Work to complete: Retype all of the data shown below, keeping every character the same.

Dataset excerpts:
== Segment start ==

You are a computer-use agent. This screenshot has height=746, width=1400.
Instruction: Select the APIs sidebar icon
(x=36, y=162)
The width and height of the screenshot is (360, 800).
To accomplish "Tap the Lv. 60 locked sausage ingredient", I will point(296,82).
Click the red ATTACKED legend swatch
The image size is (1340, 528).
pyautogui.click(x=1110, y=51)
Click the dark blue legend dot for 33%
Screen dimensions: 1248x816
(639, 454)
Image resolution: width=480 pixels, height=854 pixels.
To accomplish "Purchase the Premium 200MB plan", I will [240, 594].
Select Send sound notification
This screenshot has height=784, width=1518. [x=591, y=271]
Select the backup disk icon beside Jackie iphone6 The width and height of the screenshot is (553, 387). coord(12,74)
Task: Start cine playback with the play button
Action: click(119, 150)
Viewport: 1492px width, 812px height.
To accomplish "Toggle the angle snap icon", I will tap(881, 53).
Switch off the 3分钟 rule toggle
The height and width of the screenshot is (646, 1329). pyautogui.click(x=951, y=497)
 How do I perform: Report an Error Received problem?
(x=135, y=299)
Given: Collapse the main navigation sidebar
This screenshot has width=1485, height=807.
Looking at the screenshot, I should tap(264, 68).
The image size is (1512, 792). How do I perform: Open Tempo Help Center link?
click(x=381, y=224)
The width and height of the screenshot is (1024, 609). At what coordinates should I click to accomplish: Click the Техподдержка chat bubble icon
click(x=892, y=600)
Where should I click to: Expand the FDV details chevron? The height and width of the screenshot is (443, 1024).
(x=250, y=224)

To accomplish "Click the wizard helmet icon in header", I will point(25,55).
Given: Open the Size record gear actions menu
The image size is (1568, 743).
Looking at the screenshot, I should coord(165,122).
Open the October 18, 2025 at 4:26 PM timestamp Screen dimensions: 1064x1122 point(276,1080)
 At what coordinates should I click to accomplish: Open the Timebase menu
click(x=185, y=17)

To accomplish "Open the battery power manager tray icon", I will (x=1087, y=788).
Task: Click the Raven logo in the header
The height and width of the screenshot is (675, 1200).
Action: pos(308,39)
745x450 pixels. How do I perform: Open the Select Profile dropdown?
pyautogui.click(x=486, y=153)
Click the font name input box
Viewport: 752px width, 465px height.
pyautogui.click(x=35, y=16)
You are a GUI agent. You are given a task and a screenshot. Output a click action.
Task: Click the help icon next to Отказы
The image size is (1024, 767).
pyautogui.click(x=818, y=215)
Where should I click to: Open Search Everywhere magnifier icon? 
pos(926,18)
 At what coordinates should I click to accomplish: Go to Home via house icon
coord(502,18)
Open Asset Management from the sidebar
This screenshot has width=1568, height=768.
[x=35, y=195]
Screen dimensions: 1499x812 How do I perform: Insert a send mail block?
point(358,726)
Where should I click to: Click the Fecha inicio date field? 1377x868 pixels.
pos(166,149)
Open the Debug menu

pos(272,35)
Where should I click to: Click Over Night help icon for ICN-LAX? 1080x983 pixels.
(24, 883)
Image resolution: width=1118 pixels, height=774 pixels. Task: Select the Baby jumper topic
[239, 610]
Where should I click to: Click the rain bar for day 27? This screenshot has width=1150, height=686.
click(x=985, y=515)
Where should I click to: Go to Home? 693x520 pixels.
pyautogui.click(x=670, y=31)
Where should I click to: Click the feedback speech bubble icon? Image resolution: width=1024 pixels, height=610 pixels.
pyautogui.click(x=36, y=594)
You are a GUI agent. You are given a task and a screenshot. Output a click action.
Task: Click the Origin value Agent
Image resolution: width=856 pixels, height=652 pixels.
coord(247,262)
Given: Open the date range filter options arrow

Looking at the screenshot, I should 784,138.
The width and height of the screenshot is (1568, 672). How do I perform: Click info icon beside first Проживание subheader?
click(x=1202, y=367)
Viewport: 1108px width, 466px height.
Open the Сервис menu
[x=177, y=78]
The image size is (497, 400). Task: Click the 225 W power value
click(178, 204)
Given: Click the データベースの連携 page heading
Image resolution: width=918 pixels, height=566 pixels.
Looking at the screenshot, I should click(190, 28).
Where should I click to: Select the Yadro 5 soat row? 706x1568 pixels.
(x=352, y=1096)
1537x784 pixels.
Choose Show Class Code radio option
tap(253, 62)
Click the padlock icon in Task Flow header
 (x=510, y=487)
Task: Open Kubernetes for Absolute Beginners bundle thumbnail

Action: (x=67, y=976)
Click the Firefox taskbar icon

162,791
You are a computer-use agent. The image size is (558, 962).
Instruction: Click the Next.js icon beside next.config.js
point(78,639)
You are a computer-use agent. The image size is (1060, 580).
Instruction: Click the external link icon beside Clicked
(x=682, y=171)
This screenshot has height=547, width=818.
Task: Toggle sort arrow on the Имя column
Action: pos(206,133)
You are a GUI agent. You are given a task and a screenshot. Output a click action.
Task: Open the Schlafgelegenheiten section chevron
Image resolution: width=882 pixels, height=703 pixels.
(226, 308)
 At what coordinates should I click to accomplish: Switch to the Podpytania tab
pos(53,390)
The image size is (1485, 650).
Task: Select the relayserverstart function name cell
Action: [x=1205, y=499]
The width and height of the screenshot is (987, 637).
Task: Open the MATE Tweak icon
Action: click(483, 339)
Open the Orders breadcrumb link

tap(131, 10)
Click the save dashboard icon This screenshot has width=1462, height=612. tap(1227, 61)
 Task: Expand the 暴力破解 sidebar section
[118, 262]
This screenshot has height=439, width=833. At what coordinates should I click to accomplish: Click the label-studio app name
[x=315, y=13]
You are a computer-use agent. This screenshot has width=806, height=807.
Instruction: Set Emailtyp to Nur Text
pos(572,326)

== Segment end ==

Written response:
You are a computer-use agent. This screenshot has height=746, width=1400.
Instruction: Select the APIs sidebar icon
(x=36, y=162)
The width and height of the screenshot is (360, 800).
To accomplish "Tap the Lv. 60 locked sausage ingredient", I will point(296,82).
Click the red ATTACKED legend swatch
The image size is (1340, 528).
pyautogui.click(x=1110, y=51)
Click the dark blue legend dot for 33%
Screen dimensions: 1248x816
(639, 454)
Image resolution: width=480 pixels, height=854 pixels.
To accomplish "Purchase the Premium 200MB plan", I will [240, 594].
Select Send sound notification
This screenshot has height=784, width=1518. [x=591, y=271]
Select the backup disk icon beside Jackie iphone6 The width and height of the screenshot is (553, 387). coord(12,74)
Task: Start cine playback with the play button
Action: click(119, 150)
Viewport: 1492px width, 812px height.
To accomplish "Toggle the angle snap icon", I will tap(881, 53).
Switch off the 3分钟 rule toggle
The height and width of the screenshot is (646, 1329). pyautogui.click(x=951, y=497)
 How do I perform: Report an Error Received problem?
(x=135, y=299)
Given: Collapse the main navigation sidebar
This screenshot has width=1485, height=807.
Looking at the screenshot, I should tap(264, 68).
The image size is (1512, 792). How do I perform: Open Tempo Help Center link?
click(x=381, y=224)
The width and height of the screenshot is (1024, 609). At what coordinates should I click to accomplish: Click the Техподдержка chat bubble icon
click(x=892, y=600)
Where should I click to: Expand the FDV details chevron? The height and width of the screenshot is (443, 1024).
(x=250, y=224)

To accomplish "Click the wizard helmet icon in header", I will point(25,55).
Given: Open the Size record gear actions menu
The image size is (1568, 743).
Looking at the screenshot, I should coord(165,122).
Open the October 18, 2025 at 4:26 PM timestamp Screen dimensions: 1064x1122 point(276,1080)
 At what coordinates should I click to accomplish: Open the Timebase menu
click(x=185, y=17)

To accomplish "Open the battery power manager tray icon", I will (x=1087, y=788).
Task: Click the Raven logo in the header
The height and width of the screenshot is (675, 1200).
Action: pos(308,39)
745x450 pixels. How do I perform: Open the Select Profile dropdown?
pyautogui.click(x=486, y=153)
Click the font name input box
Viewport: 752px width, 465px height.
pyautogui.click(x=35, y=16)
You are a GUI agent. You are given a task and a screenshot. Output a click action.
Task: Click the help icon next to Отказы
The image size is (1024, 767).
pyautogui.click(x=818, y=215)
Where should I click to: Open Search Everywhere magnifier icon? 
pos(926,18)
 At what coordinates should I click to accomplish: Go to Home via house icon
coord(502,18)
Open Asset Management from the sidebar
This screenshot has width=1568, height=768.
[x=35, y=195]
Screen dimensions: 1499x812 How do I perform: Insert a send mail block?
point(358,726)
Where should I click to: Click the Fecha inicio date field? 1377x868 pixels.
pos(166,149)
Open the Debug menu

pos(272,35)
Where should I click to: Click Over Night help icon for ICN-LAX? 1080x983 pixels.
(24, 883)
Image resolution: width=1118 pixels, height=774 pixels. Task: Select the Baby jumper topic
[239, 610]
Where should I click to: Click the rain bar for day 27? This screenshot has width=1150, height=686.
click(x=985, y=515)
Where should I click to: Go to Home? 693x520 pixels.
pyautogui.click(x=670, y=31)
Where should I click to: Click the feedback speech bubble icon? Image resolution: width=1024 pixels, height=610 pixels.
pyautogui.click(x=36, y=594)
You are a GUI agent. You are given a task and a screenshot. Output a click action.
Task: Click the Origin value Agent
Image resolution: width=856 pixels, height=652 pixels.
coord(247,262)
Given: Open the date range filter options arrow

Looking at the screenshot, I should 784,138.
The width and height of the screenshot is (1568, 672). How do I perform: Click info icon beside first Проживание subheader?
click(x=1202, y=367)
Viewport: 1108px width, 466px height.
Open the Сервис menu
[x=177, y=78]
The image size is (497, 400). Task: Click the 225 W power value
click(178, 204)
Given: Click the データベースの連携 page heading
Image resolution: width=918 pixels, height=566 pixels.
Looking at the screenshot, I should click(190, 28).
Where should I click to: Select the Yadro 5 soat row? 706x1568 pixels.
(x=352, y=1096)
1537x784 pixels.
Choose Show Class Code radio option
tap(253, 62)
Click the padlock icon in Task Flow header
 (x=510, y=487)
Task: Open Kubernetes for Absolute Beginners bundle thumbnail

Action: (x=67, y=976)
Click the Firefox taskbar icon

162,791
You are a computer-use agent. The image size is (558, 962).
Instruction: Click the Next.js icon beside next.config.js
point(78,639)
You are a computer-use agent. The image size is (1060, 580).
Instruction: Click the external link icon beside Clicked
(x=682, y=171)
This screenshot has height=547, width=818.
Task: Toggle sort arrow on the Имя column
Action: pos(206,133)
You are a GUI agent. You are given a task and a screenshot. Output a click action.
Task: Open the Schlafgelegenheiten section chevron
Image resolution: width=882 pixels, height=703 pixels.
(226, 308)
 At what coordinates should I click to accomplish: Switch to the Podpytania tab
pos(53,390)
The image size is (1485, 650).
Task: Select the relayserverstart function name cell
Action: [x=1205, y=499]
The width and height of the screenshot is (987, 637).
Task: Open the MATE Tweak icon
Action: click(483, 339)
Open the Orders breadcrumb link

tap(131, 10)
Click the save dashboard icon This screenshot has width=1462, height=612. tap(1227, 61)
 Task: Expand the 暴力破解 sidebar section
[118, 262]
This screenshot has height=439, width=833. At what coordinates should I click to accomplish: Click the label-studio app name
[x=315, y=13]
You are a computer-use agent. This screenshot has width=806, height=807.
Instruction: Set Emailtyp to Nur Text
pos(572,326)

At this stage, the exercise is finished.